▶ **Entries from a dataset**:
----

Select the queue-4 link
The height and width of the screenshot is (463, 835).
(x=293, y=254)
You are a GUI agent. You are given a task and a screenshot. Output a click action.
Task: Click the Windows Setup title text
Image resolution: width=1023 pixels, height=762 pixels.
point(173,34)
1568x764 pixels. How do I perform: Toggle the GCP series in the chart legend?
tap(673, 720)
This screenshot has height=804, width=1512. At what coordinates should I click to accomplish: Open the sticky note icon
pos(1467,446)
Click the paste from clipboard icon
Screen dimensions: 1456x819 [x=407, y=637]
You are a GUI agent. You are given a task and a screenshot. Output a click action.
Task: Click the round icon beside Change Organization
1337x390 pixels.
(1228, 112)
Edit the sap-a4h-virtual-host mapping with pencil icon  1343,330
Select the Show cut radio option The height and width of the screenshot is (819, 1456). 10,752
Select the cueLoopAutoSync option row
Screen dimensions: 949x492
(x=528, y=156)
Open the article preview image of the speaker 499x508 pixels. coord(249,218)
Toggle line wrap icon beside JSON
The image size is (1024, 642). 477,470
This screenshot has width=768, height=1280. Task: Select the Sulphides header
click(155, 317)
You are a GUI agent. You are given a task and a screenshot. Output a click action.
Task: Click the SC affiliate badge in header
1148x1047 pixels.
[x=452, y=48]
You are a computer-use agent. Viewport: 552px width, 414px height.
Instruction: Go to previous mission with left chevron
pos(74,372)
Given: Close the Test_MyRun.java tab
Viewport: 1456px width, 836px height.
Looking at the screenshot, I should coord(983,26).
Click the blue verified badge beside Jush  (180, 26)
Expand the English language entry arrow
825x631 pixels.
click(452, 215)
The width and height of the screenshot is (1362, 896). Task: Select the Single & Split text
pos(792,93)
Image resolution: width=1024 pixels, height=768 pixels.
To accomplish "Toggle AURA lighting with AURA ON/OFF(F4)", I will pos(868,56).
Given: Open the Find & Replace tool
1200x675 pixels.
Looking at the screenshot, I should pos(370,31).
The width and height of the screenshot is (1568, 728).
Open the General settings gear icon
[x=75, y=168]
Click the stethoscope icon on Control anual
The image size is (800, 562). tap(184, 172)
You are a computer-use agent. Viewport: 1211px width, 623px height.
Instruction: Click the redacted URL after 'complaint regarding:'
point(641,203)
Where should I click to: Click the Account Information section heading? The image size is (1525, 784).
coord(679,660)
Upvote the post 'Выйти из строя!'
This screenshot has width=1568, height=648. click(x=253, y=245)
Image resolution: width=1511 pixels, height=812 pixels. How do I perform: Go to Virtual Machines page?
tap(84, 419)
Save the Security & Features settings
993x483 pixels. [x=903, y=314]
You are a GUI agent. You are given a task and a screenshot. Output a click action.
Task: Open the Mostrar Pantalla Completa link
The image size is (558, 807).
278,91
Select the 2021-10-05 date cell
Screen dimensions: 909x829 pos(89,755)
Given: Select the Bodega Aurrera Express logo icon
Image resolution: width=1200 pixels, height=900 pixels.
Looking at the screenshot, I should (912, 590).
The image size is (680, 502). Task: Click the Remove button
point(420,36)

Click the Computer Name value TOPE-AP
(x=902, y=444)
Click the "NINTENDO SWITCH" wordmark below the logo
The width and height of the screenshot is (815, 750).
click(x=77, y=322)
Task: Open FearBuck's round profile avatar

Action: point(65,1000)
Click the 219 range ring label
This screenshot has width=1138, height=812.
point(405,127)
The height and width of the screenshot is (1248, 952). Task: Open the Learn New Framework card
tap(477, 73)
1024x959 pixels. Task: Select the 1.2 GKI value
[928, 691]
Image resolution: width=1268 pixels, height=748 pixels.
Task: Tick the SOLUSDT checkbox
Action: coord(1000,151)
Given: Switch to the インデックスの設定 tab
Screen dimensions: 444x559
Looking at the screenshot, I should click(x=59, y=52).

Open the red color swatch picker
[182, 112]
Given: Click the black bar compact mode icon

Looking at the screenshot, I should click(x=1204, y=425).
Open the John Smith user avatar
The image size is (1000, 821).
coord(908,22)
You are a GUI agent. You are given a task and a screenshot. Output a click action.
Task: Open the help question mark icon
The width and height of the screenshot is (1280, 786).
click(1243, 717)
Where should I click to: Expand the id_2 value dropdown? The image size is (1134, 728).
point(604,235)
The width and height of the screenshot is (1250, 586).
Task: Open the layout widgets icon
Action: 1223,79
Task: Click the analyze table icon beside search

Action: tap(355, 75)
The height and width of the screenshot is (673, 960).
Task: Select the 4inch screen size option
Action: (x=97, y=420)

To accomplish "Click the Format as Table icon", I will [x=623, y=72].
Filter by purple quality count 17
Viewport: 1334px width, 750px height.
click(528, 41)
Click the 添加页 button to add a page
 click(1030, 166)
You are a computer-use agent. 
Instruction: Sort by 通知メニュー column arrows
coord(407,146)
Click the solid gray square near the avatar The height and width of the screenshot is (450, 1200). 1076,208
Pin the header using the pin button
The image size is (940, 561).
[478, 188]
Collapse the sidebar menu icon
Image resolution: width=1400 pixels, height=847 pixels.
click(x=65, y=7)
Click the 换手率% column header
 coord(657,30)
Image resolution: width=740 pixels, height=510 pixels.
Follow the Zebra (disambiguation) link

----

▶ **WHAT THE EXERCISE ASKS**:
Recast every line of the records as a numbered list, leaving out the blank lines.

▶ **EXERCISE OUTPUT**:
1. Select the queue-4 link
2. The height and width of the screenshot is (463, 835).
3. (x=293, y=254)
4. You are a GUI agent. You are given a task and a screenshot. Output a click action.
5. Task: Click the Windows Setup title text
6. Image resolution: width=1023 pixels, height=762 pixels.
7. point(173,34)
8. 1568x764 pixels. How do I perform: Toggle the GCP series in the chart legend?
9. tap(673, 720)
10. This screenshot has height=804, width=1512. At what coordinates should I click to accomplish: Open the sticky note icon
11. pos(1467,446)
12. Click the paste from clipboard icon
13. Screen dimensions: 1456x819 [x=407, y=637]
14. You are a GUI agent. You are given a task and a screenshot. Output a click action.
15. Task: Click the round icon beside Change Organization
16. 1337x390 pixels.
17. (1228, 112)
18. Edit the sap-a4h-virtual-host mapping with pencil icon  1343,330
19. Select the Show cut radio option The height and width of the screenshot is (819, 1456). 10,752
20. Select the cueLoopAutoSync option row
21. Screen dimensions: 949x492
22. (x=528, y=156)
23. Open the article preview image of the speaker 499x508 pixels. coord(249,218)
24. Toggle line wrap icon beside JSON
25. The image size is (1024, 642). 477,470
26. This screenshot has width=768, height=1280. Task: Select the Sulphides header
27. click(155, 317)
28. You are a GUI agent. You are given a task and a screenshot. Output a click action.
29. Task: Click the SC affiliate badge in header
30. 1148x1047 pixels.
31. [x=452, y=48]
32. You are a computer-use agent. Viewport: 552px width, 414px height.
33. Instruction: Go to previous mission with left chevron
34. pos(74,372)
35. Given: Close the Test_MyRun.java tab
36. Viewport: 1456px width, 836px height.
37. Looking at the screenshot, I should coord(983,26).
38. Click the blue verified badge beside Jush  (180, 26)
39. Expand the English language entry arrow
40. 825x631 pixels.
41. click(452, 215)
42. The width and height of the screenshot is (1362, 896). Task: Select the Single & Split text
43. pos(792,93)
44. Image resolution: width=1024 pixels, height=768 pixels.
45. To accomplish "Toggle AURA lighting with AURA ON/OFF(F4)", I will pos(868,56).
46. Given: Open the Find & Replace tool
47. 1200x675 pixels.
48. Looking at the screenshot, I should pos(370,31).
49. The width and height of the screenshot is (1568, 728).
50. Open the General settings gear icon
51. [x=75, y=168]
52. Click the stethoscope icon on Control anual
53. The image size is (800, 562). tap(184, 172)
54. You are a computer-use agent. Viewport: 1211px width, 623px height.
55. Instruction: Click the redacted URL after 'complaint regarding:'
56. point(641,203)
57. Where should I click to: Click the Account Information section heading? The image size is (1525, 784).
58. coord(679,660)
59. Upvote the post 'Выйти из строя!'
60. This screenshot has width=1568, height=648. click(x=253, y=245)
61. Image resolution: width=1511 pixels, height=812 pixels. How do I perform: Go to Virtual Machines page?
62. tap(84, 419)
63. Save the Security & Features settings
64. 993x483 pixels. [x=903, y=314]
65. You are a GUI agent. You are given a task and a screenshot. Output a click action.
66. Task: Open the Mostrar Pantalla Completa link
67. The image size is (558, 807).
68. 278,91
69. Select the 2021-10-05 date cell
70. Screen dimensions: 909x829 pos(89,755)
71. Given: Select the Bodega Aurrera Express logo icon
72. Image resolution: width=1200 pixels, height=900 pixels.
73. Looking at the screenshot, I should (912, 590).
74. The image size is (680, 502). Task: Click the Remove button
75. point(420,36)
76. Click the Computer Name value TOPE-AP
77. (x=902, y=444)
78. Click the "NINTENDO SWITCH" wordmark below the logo
79. The width and height of the screenshot is (815, 750).
80. click(x=77, y=322)
81. Task: Open FearBuck's round profile avatar
82. Action: point(65,1000)
83. Click the 219 range ring label
84. This screenshot has width=1138, height=812.
85. point(405,127)
86. The height and width of the screenshot is (1248, 952). Task: Open the Learn New Framework card
87. tap(477, 73)
88. 1024x959 pixels. Task: Select the 1.2 GKI value
89. [928, 691]
90. Image resolution: width=1268 pixels, height=748 pixels.
91. Task: Tick the SOLUSDT checkbox
92. Action: coord(1000,151)
93. Given: Switch to the インデックスの設定 tab
94. Screen dimensions: 444x559
95. Looking at the screenshot, I should click(x=59, y=52).
96. Open the red color swatch picker
97. [182, 112]
98. Given: Click the black bar compact mode icon
99. Looking at the screenshot, I should click(x=1204, y=425).
100. Open the John Smith user avatar
101. The image size is (1000, 821).
102. coord(908,22)
103. You are a GUI agent. You are given a task and a screenshot. Output a click action.
104. Task: Open the help question mark icon
105. The width and height of the screenshot is (1280, 786).
106. click(1243, 717)
107. Where should I click to: Expand the id_2 value dropdown? The image size is (1134, 728).
108. point(604,235)
109. The width and height of the screenshot is (1250, 586).
110. Task: Open the layout widgets icon
111. Action: 1223,79
112. Task: Click the analyze table icon beside search
113. Action: tap(355, 75)
114. The height and width of the screenshot is (673, 960).
115. Task: Select the 4inch screen size option
116. Action: (x=97, y=420)
117. To accomplish "Click the Format as Table icon", I will [x=623, y=72].
118. Filter by purple quality count 17
119. Viewport: 1334px width, 750px height.
120. click(528, 41)
121. Click the 添加页 button to add a page
122.  click(1030, 166)
123. You are a computer-use agent. 
124. Instruction: Sort by 通知メニュー column arrows
125. coord(407,146)
126. Click the solid gray square near the avatar The height and width of the screenshot is (450, 1200). 1076,208
127. Pin the header using the pin button
128. The image size is (940, 561).
129. [478, 188]
130. Collapse the sidebar menu icon
131. Image resolution: width=1400 pixels, height=847 pixels.
132. click(x=65, y=7)
133. Click the 换手率% column header
134.  coord(657,30)
135. Image resolution: width=740 pixels, height=510 pixels.
136. Follow the Zebra (disambiguation) link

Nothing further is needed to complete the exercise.